Der Draht 18 bzw. 19 ist mit einem Ende in jeweils einer der Nuten festverankert,
wobei das Verankerungselement 24, bzw. 25 ein Verschwenken des Drahtes erlaubt. Das
andere Drahtende weist eine Verdickung 26 bzw. 27 auf, welche in der hinterstochenen
Nut gefangen, jedoch längsverschieblich geführt ist. In der gewünschten maximalen
Oeffnungsstellung (üblicherweise erreicht, wenn beide Etuihälften 1,2 in einer Ebene
liegen) treffen die Verdickungen 26, 27 auf fixierte Anschläge 28 bzw. 29, was das
weitere Oeffnen verhindert. Der Draht 18 bzw. 19 selbst ist immer frei und kann durch
die Längsöffnung der Nuten 20-23 austreten (bei zueinander angewinkelten Etuihälften).
[0013] Fig. 5 zeigt wie auf der Innenseite der Scharnierplatte 5 ein Einspannmechanismus
30 (z.B. eine Platte mit Ringklammern 31, bekannt auch als Ringbuch-Halter) vorgesehen
ist, damit der Inhalt befestigt werden kann.

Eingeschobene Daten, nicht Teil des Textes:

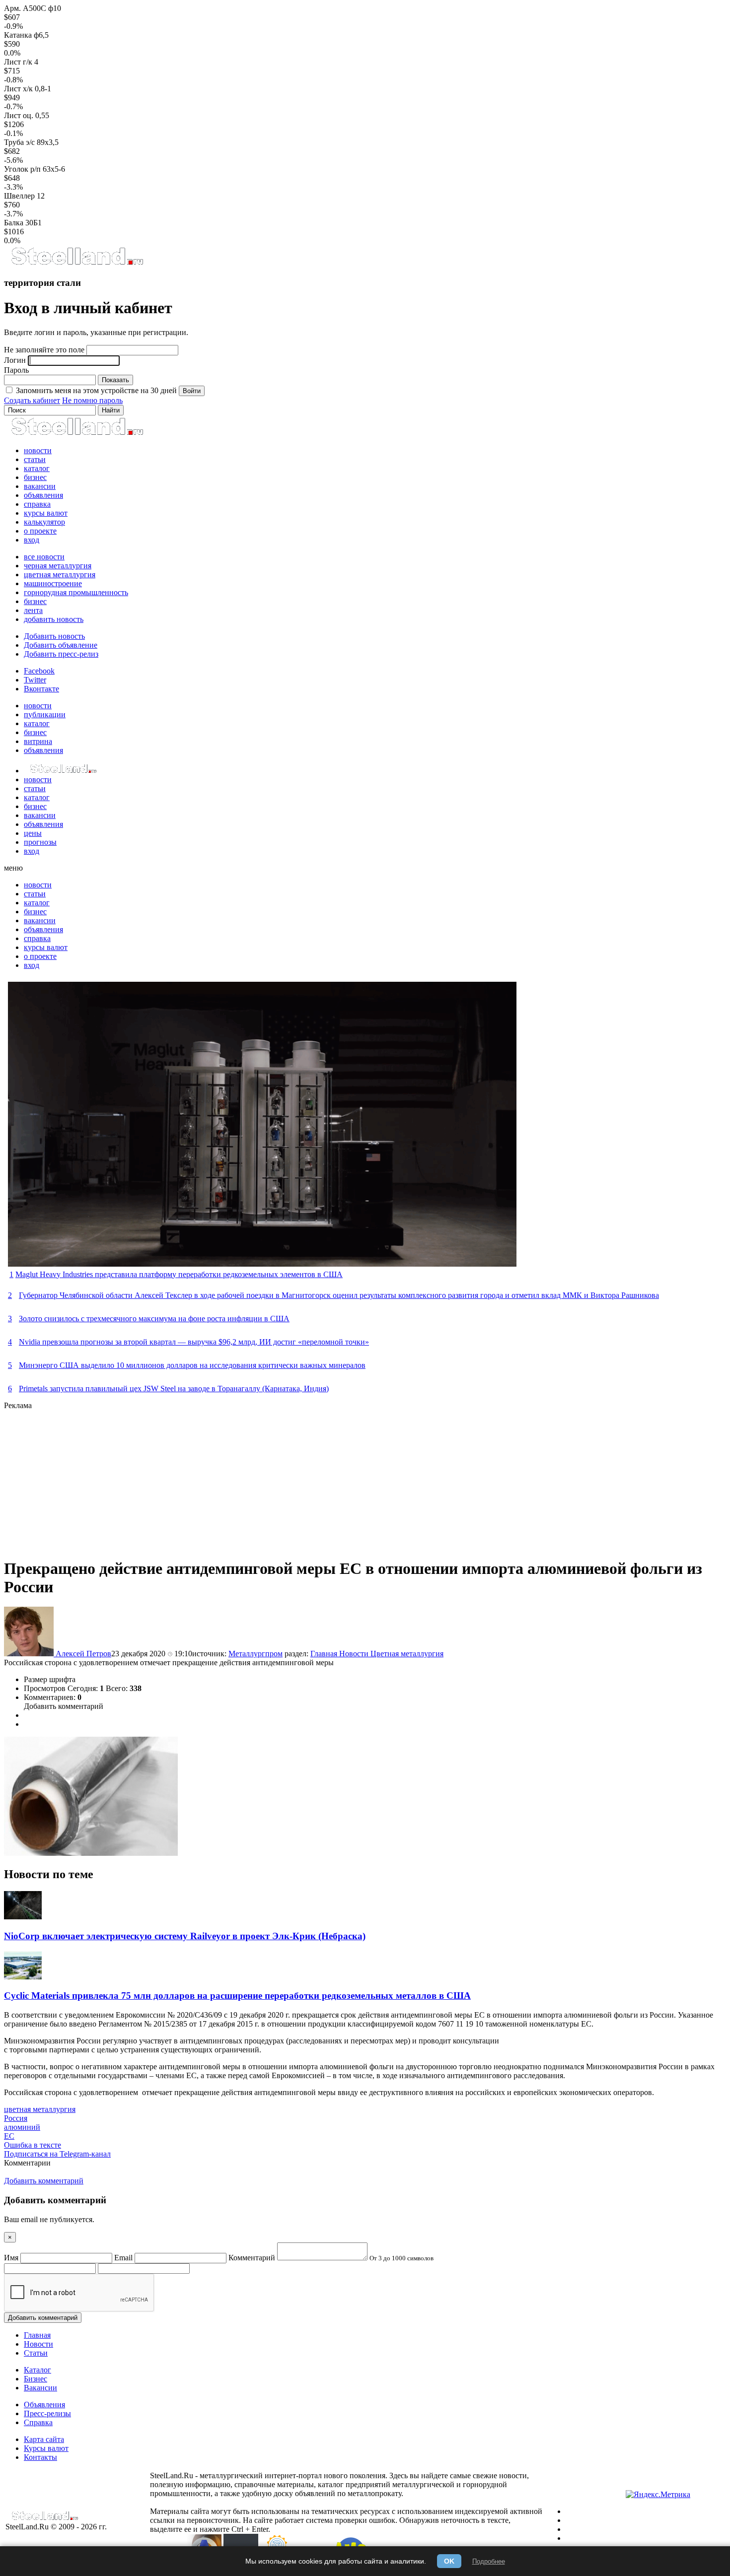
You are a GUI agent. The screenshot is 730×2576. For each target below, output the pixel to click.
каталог (37, 468)
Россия (15, 2118)
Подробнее (488, 2561)
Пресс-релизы (47, 2413)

[0014] Falls vorgesehen ist, den Etuiinhalt von Zeit zu Zeit in einem anders gestalteten
Etui unterzubringen, ist der Einspannmechanismus 30 vorzugsweise herausnehmbar an
der Scharnierplatte 5 befestigt, so dass der Mechanismus zusammen mit dem Inhalt in
das andere Etui eingesetzt werden kann.
1. Etui für Taschenagenda, Losenotizblätter, mit zwei über ein Scharnier aneinandergelenkten,
gegeneinander schliessbaren Etuihälften, dadurch gekennzeichnet, dass das Scharnier
eine den Etuirücken bildende Platte umfasst, deren Breite der Etuidicke entspricht,
jede Etuihälfte separat an jeweils einer Plattenlängsseite angelenkt ist.
2. Etui nach Anspruch 1, dadurch gekennzeichnet, dass Mittel vorgesehen sind, welche
den maximalen Schwenkwinkel der Etuihälften bezüglich der Scharnierplatte begrenzen.
3. Etui nach Anspruch 2, dadurch gekennzeichnet, dass die Schwenkwinkel-Begrenzungsmittel
aus Anschlägen an Scharnierplatte und Etuihälften bestehen.
4. Etui nach Anspruch 2, dadurch gekennzeichnet, dass die Schwenkwinkel-Begrenzungsmittel
aus mindestens einem im Innern des Etuis zwischen den beiden Etuihälften angeordneten
Wegbegrenzungs-Glied bestehen.
5. Etui nach Anspruch 4, dadurch gekennzeichnet, dass das Wegbegrenzungsglied aus einem
länglichen Element, z.B. einer Stange oder einem Drahtstück, besteht, welches mit
einem Ende an der einen Etuihälfte fest aber schwenkbar und mit dem anderen Ende an
der anderen Etuihälfte innerhalb bestimmter Grenzen längsverschiebbar angeordnet ist.
6. Etui nach den Ansprüchen 4 oder 5, dadurch gekennzeichnet, dass auf beiden Seiten
des Etuis je ein Wegbegrenzungs-Glied vorgesehen ist.
7. Etui nach Anspruch 5 und 6, dadurch gekennzeichnet, dass die länglichen Elemente in
zur Scharnierplatte hin offenen Führungsnuten in den Längsseitenrändern der Etuihälften
angeordnet sind.
8. Etui nach einem der Ansprüche 1-7, dadurch gekennzeichnet, dass an der Innenseite
der Scharnierplatte Einspannmechanismus für die aufzunehmende Agenda bzw. die Loseblätter
vorgesehen ist.
9. Etui nach Anspruch 8, dadurch gekennzeichnet, dass der Einspannmechanismus auswechselbar
auf der Scharnierplatte angeordnet ist.